MUMBAI: Securities and Exchange Board of India (SEBI) Chairman Tuhin Kanta Pandey said on Saturday that the markets watchdog is easing regulatory processes to help non-resident Indians (NRIs) invest in Indian equity markets.
The regulator is working on simplifying procedures so that NRIs do not have to travel back to India to comply with know-your-customer (KYC) requirements.
“We are yet to establish an easy and secure KYC access system for NRIs to facilitate their participation in the securities market. This will be an urgent goal for us,” Pandey said at an event organised by the Bombay Stock Exchange Brokers’ Forum here on Saturday.
SEBI is in touch with the Reserve Bank of India (RBI) and the Unique Identification Authority of India (UIDAI) to create a system where NRIs can complete their KYC verification through video calls instead of having to travel back home, he added.
It may be noted that there are over 3.5 crore NRIs globally, and India is the world’s largest recipient of remittances, having received $135 billion in FY25.
Pandey said that, having already decided in September to create a single window for trusted foreign portfolio investors (FPIs) with lighter compliance requirements, SEBI’s “immediate goal” is to make the FPI registration process simple and fast by making it fully portal-based.
“We are already consulting our stakeholders to implement it. We would like to be among the best in the world in terms of facilitating registration,” he said.
Pandey described the initiative as a “process issue” rather than one arising from risks, and said that SEBI, RBI and the Income Tax Department would need to work together to enable digitised registration.
Addressing the broker fraternity, Pandey said SEBI will complete rewriting broker regulations by December.
To strengthen cybersecurity, SEBI will issue guidelines on maintaining an “air gap” in consultation with market infrastructure institutions, he said.
He added that market infrastructure institutions are being stress-tested with live disaster recovery drills and that SEBI has implemented a redundancy model for clearing corporations, allowing operations to continue seamlessly if one clearing corporation goes down.
“We are also examining the implementation of a safety net in case of an outage at a depository participant, similar to what exists for stockbrokers,” Pandey said.
On the surveillance front, SEBI is shifting from reactive supervision to predictive oversight, he noted, adding that the data warehouse system has been revamped to develop new role-based alerts to identify pump-and-dump patterns and detect fraudulent trades in bulk deals.
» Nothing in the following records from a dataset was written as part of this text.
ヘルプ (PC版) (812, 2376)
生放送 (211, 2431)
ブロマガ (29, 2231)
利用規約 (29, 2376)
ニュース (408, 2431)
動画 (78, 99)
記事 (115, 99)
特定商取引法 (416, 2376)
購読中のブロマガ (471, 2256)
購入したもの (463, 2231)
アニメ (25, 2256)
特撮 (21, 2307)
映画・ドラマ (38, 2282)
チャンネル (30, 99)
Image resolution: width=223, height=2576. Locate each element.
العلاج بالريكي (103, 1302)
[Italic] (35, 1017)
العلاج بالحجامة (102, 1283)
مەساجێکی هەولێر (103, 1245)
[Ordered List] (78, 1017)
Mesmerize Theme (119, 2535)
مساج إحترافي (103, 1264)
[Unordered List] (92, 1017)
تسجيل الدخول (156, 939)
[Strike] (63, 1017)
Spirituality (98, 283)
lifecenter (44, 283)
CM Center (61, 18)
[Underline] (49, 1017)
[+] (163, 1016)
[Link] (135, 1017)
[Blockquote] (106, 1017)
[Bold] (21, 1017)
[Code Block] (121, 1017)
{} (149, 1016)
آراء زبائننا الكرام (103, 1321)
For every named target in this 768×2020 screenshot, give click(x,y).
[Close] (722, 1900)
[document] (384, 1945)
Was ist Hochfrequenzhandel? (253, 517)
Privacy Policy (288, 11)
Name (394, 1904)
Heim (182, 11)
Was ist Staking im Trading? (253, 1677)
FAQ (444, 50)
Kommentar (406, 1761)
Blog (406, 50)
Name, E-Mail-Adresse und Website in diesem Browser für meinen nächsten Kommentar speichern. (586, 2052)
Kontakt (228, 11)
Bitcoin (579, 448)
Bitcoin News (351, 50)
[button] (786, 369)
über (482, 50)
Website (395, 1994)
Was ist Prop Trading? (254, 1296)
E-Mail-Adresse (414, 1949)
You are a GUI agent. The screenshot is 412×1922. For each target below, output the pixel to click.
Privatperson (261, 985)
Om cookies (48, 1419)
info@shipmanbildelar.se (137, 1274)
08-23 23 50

Algorithmic and high-frequency trading have seen significant growth in recent years and now account for a substantial share of volumes in both equity and derivatives markets, Pandey said.
“We will constantly update our regulatory framework in this regard to ensure a fair, transparent and resilient market,” he added.
Noting that cash equity volumes are hovering around ₹1 trillion daily, Pandey said there is a need for further deepening of the market. SEBI will review the stock lending and borrowing mechanism (SLBM) framework in line with risk management principles to achieve this objective, he added.
On the short-term derivatives market, Pandey said SEBI will be “thoughtful and consultative” while suggesting measures to improve market depth, keeping in mind investor suitability and risk awareness.
Urging stakeholders to be more innovative, he said a resilient market requires diverse instruments for capital raising and risk management.
Amid lukewarm investor response to the ‘Chhota SIP’ initiative, Pandey said the product has significant potential and assured that SEBI will remove barriers to its growth.
Commodity derivatives, he added, have the potential to benefit the country, and SEBI will help resolve key issues related to taxation, delivery and GST in this segment.